▸ **THE EXERCISE**: Update the data below by replacing every occurrence of "At what coordinates should I click to accomplish" with "Where should I click to complete", leaving all other text unchanged.

[Data for locating visible targets]
—————
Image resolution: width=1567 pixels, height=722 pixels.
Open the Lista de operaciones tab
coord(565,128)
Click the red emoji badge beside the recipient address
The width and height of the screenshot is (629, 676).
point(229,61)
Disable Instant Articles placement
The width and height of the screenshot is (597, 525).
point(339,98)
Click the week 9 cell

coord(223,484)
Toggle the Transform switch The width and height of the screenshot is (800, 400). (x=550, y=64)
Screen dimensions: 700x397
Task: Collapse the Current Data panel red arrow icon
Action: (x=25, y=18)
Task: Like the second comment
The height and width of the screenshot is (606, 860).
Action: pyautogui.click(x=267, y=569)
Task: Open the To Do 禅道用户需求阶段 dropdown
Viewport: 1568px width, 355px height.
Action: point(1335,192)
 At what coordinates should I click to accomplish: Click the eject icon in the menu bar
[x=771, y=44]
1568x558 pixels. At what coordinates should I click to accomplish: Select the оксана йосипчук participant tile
—————
▸ **REPLY**:
Image resolution: width=1567 pixels, height=722 pixels.
Open the Lista de operaciones tab
coord(565,128)
Click the red emoji badge beside the recipient address
The width and height of the screenshot is (629, 676).
point(229,61)
Disable Instant Articles placement
The width and height of the screenshot is (597, 525).
point(339,98)
Click the week 9 cell

coord(223,484)
Toggle the Transform switch The width and height of the screenshot is (800, 400). (x=550, y=64)
Screen dimensions: 700x397
Task: Collapse the Current Data panel red arrow icon
Action: (x=25, y=18)
Task: Like the second comment
The height and width of the screenshot is (606, 860).
Action: pyautogui.click(x=267, y=569)
Task: Open the To Do 禅道用户需求阶段 dropdown
Viewport: 1568px width, 355px height.
Action: point(1335,192)
 Where should I click to complete: Click the eject icon in the menu bar
[x=771, y=44]
1568x558 pixels. Where should I click to complete: Select the оксана йосипчук participant tile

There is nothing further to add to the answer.